### [Provided text]
Bad Priests: Our Review Of ‘One Step Behind the Seraphim’

Posted in OVID.tv, What's Streaming? by - February 22, 2023
Bad Priests: Our Review Of ‘One Step Behind the Seraphim’

There aren’t a lot of films that choose seminaries as their setting. We get those one every two years, if that. Even then, viewers have a lot of expectations when it comes to such films. But in writing that, Daniel Sandu’s One Step Behind the Seraphim justifies all the expectations that he subverts. Instead of a bunch of young nerds, he populates his film with characters just like himself and the people he went to the seminary with. These characters are young men taking advantage of the seminary’s secret rooms to participate in antisocial behaviour.

A film rife with betrayal, Sandu’s protagonist and stand in is Maris Gabriel (Stefan Iancu), a malleable freshman prone to cynicism and disillusionment. One of the deviant seniors (Toto Dimitrescu) takes a shine to him. He takes Maris out to skip class and hang out in poolhalls with women his age. One Step successfully sells his viewers a few layers into this already wacky premise. One is that Maris is the good guy. The second is the villain is the seminary’s two-faced headmaster (Vlad Ivanov) who tries to catch them in the act and expel them.

### [Tasks to carry out]
• 1. List every actor the film review names in parentheses, each with the character or role given for them.
• 2. Using the film review, decide whether each statement agrees with it. Answer yes or no for each, and quote the words that decide it.
(a) The review was posted on February 22, 2023.
(b) Maris Gabriel is one of the seniors at the seminary.
(c) The headmaster tries to expel the students.

### [Extracted entries]

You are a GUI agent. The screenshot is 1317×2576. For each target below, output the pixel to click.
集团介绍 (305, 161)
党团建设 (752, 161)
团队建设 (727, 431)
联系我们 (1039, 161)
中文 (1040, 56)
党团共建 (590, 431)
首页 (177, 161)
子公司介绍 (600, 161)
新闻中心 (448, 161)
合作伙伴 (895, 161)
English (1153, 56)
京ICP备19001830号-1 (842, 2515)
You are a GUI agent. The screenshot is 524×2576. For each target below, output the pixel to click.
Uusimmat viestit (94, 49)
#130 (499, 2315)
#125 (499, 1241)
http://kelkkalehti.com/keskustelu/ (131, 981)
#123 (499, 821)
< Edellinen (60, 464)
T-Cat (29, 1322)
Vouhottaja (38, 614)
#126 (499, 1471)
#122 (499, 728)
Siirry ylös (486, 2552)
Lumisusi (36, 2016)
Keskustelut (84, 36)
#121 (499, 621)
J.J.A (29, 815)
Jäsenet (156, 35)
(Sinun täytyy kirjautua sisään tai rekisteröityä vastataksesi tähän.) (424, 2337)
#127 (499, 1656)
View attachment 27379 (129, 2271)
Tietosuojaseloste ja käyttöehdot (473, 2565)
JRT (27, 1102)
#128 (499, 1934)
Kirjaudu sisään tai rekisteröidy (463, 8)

### [Per-task answers]
• 1.
- Stefan Iancu: Maris Gabriel, the protagonist
- Toto Dimitrescu: one of the deviant seniors
- Vlad Ivanov: the seminary's two-faced headmaster

• 2.
(a) Yes: "February 22, 2023"
(b) No: "a malleable freshman prone to cynicism and disillusionment"
(c) Yes: "tries to catch them in the act and expel them"